Son projet lauréat, intitulé Ultra-fast non-linear quantum semiconductor devices in the strong light-matter coupling regime, ou SMART-QEV, se concentre sur les dispositifs semi-conducteurs quantiques. Les systèmes électroniques à semi-conducteurs à confinement quantique fonctionnant dans le régime de couplage fort lumière-matière acquièrent des propriétés optiques non linéaires radicalement nouvelles. SMART-QDEV s’appuiera sur ces propriétés pour faire la démonstration d'une nouvelle classe de dispositifs semi-conducteurs dotés de fonctionnalités non linéaires ultra-rapides.
Le projet, qui débutera en septembre 2024, ciblera la gamme spectrale de l'infrarouge moyen, notamment en raison des gaz de cette gamme qui présentent des lignes d'absorption spectrales caractéristiques. L'un des principaux objectifs est de développer des sources et des peignes de fréquence compacts et pratiques à verrouillage de mode, qui font actuellement défaut dans cette région du spectre. Des miroirs d'absorption saturables à semi-conducteurs ultra-rapides (SESAM) seront démontrés dans toute la gamme spectrale de l'infrarouge moyen. Ces SESAM, qui ont révolutionné les lasers ultrarapides dans l'infrarouge proche, ne sont pas encore disponibles pour les grandes longueurs d'onde. Ce développement sera ensuite appliqué aux lasers à cascade interbandes et aux lasers à fibre, ce qui permettra des avancées radicales dans la technologie des peignes laser.

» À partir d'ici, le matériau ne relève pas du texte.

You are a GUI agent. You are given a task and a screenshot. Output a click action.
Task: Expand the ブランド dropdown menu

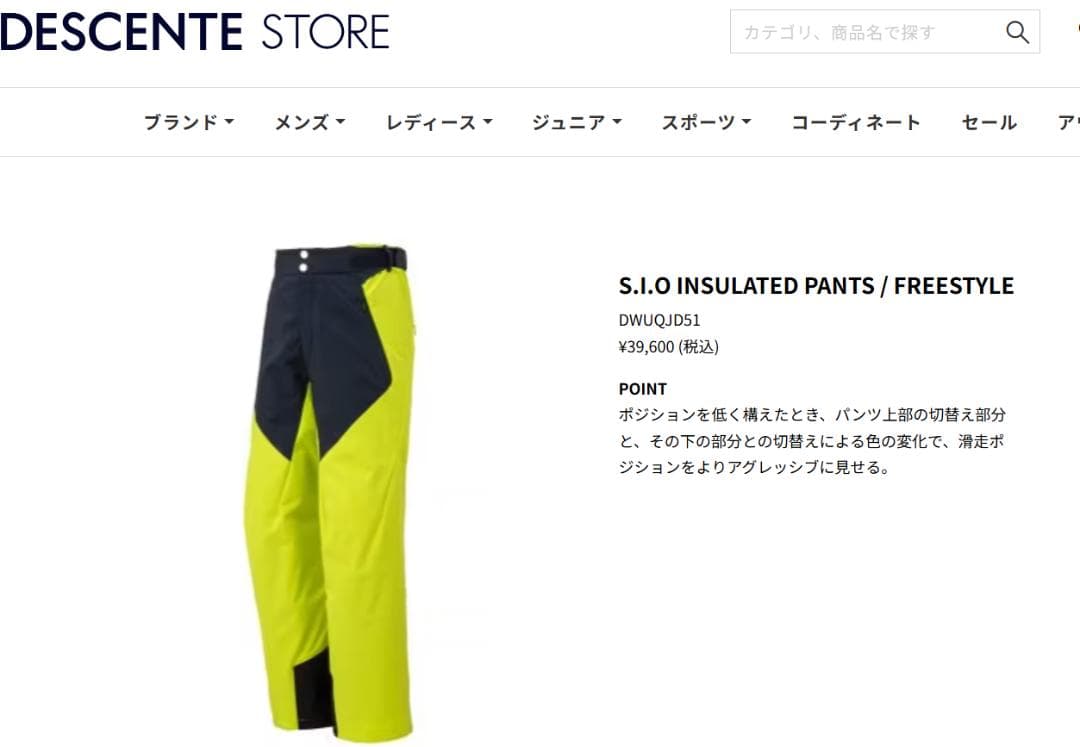189,123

Le deuxième axe du projet concerne la physique fondamentale et particulièrement l’étude de la limite des non-linéarités à quelques photons, jusqu'au cas ultime de dispositifs capables de "détecter" des photons virtuels. Le but recherché est de développer des dispositifs dont le fonctionnement est affecté par les photons du champ du vide, un effet électrodynamique purement quantique, développant ainsi un nouveau concept de capteur de proximité basé sur l'électrodynamique de la cavité.
Figure 1 - En bas : architecture de cavité pour l'exploitation des non-linéarités dans le régime de couplage fort : QWs actifs (rose) intégrés dans des cavités métalliques hautement confinantes (jaune).
En haut : intensité de saturation adaptable en fonction de la force du couplage lumière-matière, et dispositifs potentiels pour les différents régimes.